Dynamic bTMB combined with residual ctDNA improves survival prediction in locally advanced NSCLC patients with chemoradiotherapy and consolidation immunotherapy

J Natl Cancer Cent. 2024 Apr 10;4(2):177-187. doi: 10.1016/j.jncc.2024.01.008. eCollection 2024 Jun.

Abstract

Background: Liquid biopsy-based biomarkers, including circulating tumor DNA (ctDNA) and blood tumor mutational burden (bTMB), are recognized as promising predictors of prognoses and responses to immune checkpoint inhibitors (ICIs), despite insufficient sensitivity of single biomarker detection. This research aims to determine whether the combinatorial utility of longitudinal ctDNA with bTMB analysis could improve the prognostic and predictive effects.
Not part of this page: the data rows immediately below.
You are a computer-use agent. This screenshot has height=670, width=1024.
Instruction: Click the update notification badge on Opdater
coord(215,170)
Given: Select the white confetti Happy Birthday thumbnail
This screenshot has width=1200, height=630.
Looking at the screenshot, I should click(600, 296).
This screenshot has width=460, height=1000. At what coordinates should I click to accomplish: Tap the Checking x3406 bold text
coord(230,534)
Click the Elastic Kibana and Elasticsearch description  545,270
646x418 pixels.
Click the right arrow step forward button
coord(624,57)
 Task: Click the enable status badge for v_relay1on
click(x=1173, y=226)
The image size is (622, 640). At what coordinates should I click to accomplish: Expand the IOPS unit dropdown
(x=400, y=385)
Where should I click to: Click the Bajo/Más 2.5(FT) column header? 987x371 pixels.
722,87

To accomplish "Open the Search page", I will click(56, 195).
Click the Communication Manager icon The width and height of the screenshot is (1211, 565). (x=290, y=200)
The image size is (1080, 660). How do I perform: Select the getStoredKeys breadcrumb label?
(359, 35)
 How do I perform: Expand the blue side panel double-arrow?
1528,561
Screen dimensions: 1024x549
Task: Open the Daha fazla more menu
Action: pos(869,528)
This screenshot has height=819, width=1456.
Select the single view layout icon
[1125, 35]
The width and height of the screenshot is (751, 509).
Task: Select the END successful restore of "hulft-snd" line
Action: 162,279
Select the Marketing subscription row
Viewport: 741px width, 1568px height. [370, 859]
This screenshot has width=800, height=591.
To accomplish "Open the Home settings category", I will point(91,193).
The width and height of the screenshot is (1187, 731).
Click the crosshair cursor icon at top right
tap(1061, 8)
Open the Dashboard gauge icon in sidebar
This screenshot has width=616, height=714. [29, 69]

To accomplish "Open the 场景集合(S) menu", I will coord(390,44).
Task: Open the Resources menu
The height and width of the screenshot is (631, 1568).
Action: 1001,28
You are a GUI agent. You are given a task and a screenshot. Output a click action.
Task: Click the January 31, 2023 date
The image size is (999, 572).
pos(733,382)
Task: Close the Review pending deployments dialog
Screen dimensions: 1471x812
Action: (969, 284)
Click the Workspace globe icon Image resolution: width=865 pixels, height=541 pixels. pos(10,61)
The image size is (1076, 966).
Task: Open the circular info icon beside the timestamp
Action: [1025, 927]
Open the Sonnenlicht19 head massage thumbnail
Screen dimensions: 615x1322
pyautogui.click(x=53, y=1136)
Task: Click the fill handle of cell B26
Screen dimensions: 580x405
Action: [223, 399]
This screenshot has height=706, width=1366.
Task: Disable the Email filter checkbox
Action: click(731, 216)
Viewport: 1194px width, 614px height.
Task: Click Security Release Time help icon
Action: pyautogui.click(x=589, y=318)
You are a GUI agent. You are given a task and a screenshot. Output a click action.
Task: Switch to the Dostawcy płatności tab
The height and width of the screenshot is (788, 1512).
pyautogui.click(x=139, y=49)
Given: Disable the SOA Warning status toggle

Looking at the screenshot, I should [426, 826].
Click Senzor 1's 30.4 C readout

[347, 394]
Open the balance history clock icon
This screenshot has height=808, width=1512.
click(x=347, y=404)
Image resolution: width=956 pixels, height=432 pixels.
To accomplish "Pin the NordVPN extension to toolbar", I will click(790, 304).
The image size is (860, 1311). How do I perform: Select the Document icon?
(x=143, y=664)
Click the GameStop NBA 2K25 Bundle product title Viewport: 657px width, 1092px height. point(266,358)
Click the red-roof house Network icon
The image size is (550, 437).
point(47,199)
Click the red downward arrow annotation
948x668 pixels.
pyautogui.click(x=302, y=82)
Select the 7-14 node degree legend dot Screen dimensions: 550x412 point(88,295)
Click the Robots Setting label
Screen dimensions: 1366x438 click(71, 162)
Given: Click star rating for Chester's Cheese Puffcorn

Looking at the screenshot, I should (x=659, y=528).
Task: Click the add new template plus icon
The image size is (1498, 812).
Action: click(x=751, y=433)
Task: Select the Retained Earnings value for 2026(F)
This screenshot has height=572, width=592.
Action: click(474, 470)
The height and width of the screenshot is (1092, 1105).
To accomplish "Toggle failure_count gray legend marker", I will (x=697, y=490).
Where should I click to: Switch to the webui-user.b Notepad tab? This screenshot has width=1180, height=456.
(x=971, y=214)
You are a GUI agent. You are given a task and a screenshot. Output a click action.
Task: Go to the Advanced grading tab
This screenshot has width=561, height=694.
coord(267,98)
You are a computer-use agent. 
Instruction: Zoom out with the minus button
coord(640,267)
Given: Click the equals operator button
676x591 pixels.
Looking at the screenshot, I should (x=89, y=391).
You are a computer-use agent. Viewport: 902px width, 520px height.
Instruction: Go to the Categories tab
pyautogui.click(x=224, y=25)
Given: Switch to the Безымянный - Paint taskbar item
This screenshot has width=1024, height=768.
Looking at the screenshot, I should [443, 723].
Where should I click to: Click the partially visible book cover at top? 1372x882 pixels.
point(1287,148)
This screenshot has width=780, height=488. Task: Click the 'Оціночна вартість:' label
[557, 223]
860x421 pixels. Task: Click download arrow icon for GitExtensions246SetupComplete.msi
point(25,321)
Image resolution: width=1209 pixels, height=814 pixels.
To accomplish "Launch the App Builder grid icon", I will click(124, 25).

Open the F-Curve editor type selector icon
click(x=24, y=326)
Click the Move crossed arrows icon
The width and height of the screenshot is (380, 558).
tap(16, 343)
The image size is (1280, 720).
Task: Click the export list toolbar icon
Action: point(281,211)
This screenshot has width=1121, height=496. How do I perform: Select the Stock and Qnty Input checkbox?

Methods: This prospective two-center cohort trial, consisting of discovery and validation datasets, enrolled unresectable locally advanced non-small-cell lung cancer (LA-NSCLC) patients and assigned them to chemoradiotherapy (CRT) or CRT + consolidation ICI cohorts from 2018 to 2022. Blood specimens were collected pretreatment, 4 weeks post-CRT, and at progression to assess bTMB and ctDNA using 486-gene next-generation sequencing. Dynamic ∆bTMB was calculated as post-CRT bTMB minus baseline bTMB levels. Decision curve analyses were performed to calculate Concordance index (C-index).

Results: One hundred twenty-eight patients were enrolled. In the discovery dataset (n = 73), patients treated with CRT and consolidation ICI had significantly longer overall survival (OS; median not reached [NR] vs 20.2 months; P < 0.001) and progression-free survival (PFS; median 25.2 vs 11.4 months; P = 0.011) than those without ICI. Longitudinal analysis demonstrated a significant decrease in ctDNA abundance post-CRT (P < 0.001) but a relative increase with disease progression. Post-CRT detectable residual ctDNA correlated with significantly shorter OS (median 18.3 months vs NR; P = 0.001) and PFS (median 7.3 vs 25.2 months; P < 0.001). For patients with residual ctDNA, consolidation ICI brought significantly greater OS (median NR vs 14.8 months; P = 0.005) and PFS (median 13.8 vs 6.2 months; P = 0.028) benefit, but no significant difference for patients with ctDNA clearance. Dynamic ∆bTMB was predictive of prognosis. Patients with residual ctDNA and increased ∆bTMB (∆bTMB > 0) had significantly worse OS (median 9.0 vs 23.0 months vs NR; P < 0.001) and PFS (median 3.4 vs 7.3 vs 25.2 months; P < 0.001). The combinatorial model integrating post-CRT ctDNA with ∆bTMB had optimal predictive effects on OS (C-index = 0.723) and PFS (C-index = 0.693), outperforming individual features. In the independent validation set, we confirmed residual ctDNA predicted poorer PFS (median 50.8 vs 14.3 months; P = 0.026) but identified more consolidation ICI benefit (median NR vs 8.3 months; P = 0.039). The combined model exhibited a stable predictive advantage (C-index = 0.742 for PFS).

Conclusions: The multiparameter assay integrating qualitative residual ctDNA testing with quantitative ∆bTMB dynamics improves patient prognostic risk stratification and efficacy predictions, allowing for personalized consolidation therapy for LA-NSCLC.

Keywords: Circulating tumor DNA; Immune checkpoint inhibitor; Liquid biopsy; Non-small-cell lung cancer; Tumor mutational burden.